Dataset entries
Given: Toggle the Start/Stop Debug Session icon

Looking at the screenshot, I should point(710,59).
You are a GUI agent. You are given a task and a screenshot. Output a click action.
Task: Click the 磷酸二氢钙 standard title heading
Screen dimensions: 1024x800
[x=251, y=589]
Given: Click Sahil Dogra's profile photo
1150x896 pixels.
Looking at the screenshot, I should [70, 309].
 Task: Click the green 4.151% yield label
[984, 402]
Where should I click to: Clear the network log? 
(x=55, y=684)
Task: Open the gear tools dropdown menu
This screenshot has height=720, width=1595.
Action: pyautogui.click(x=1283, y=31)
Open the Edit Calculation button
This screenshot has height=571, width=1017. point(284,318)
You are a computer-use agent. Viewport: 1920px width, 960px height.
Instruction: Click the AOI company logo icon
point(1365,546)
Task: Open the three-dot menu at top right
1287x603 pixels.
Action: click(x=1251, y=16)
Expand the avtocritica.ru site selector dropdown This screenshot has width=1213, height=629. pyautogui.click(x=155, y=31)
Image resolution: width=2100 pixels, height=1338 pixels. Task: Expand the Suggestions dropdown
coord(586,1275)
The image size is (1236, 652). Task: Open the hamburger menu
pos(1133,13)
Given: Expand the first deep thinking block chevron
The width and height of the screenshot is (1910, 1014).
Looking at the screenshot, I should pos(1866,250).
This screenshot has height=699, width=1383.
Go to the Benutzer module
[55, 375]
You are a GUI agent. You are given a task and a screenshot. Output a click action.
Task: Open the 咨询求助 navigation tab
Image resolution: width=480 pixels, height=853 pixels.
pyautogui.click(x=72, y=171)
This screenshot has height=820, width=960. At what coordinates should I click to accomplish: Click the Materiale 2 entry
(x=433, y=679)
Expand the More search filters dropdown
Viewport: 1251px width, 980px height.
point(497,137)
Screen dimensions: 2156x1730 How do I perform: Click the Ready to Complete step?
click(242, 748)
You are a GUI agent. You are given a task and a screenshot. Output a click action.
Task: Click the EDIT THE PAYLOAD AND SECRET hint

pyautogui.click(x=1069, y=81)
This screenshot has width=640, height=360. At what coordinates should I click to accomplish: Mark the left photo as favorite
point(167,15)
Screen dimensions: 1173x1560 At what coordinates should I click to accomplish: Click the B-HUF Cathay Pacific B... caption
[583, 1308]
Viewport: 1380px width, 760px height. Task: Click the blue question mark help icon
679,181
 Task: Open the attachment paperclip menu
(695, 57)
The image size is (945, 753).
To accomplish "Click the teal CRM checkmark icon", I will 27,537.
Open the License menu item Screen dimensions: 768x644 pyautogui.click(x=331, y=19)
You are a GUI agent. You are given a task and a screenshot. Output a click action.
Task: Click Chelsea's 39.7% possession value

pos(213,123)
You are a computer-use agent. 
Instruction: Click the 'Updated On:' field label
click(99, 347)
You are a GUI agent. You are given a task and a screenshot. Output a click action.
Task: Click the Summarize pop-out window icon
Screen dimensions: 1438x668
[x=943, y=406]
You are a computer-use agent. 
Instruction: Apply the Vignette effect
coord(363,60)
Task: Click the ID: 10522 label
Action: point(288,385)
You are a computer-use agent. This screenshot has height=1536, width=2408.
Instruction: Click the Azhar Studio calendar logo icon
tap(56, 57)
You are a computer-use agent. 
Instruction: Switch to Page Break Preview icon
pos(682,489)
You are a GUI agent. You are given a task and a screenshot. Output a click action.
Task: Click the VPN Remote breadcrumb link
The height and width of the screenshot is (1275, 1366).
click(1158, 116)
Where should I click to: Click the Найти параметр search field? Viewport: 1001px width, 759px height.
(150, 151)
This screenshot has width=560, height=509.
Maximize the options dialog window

▶ [TASK STATEMENT] Output only a verbatim copy of the lines spanning from the line that contains "The height and" to the end of the records above.

▶ [EXPECTED ANSWER]
The height and width of the screenshot is (1275, 1366).
click(1158, 116)
Where should I click to: Click the Найти параметр search field? Viewport: 1001px width, 759px height.
(150, 151)
This screenshot has width=560, height=509.
Maximize the options dialog window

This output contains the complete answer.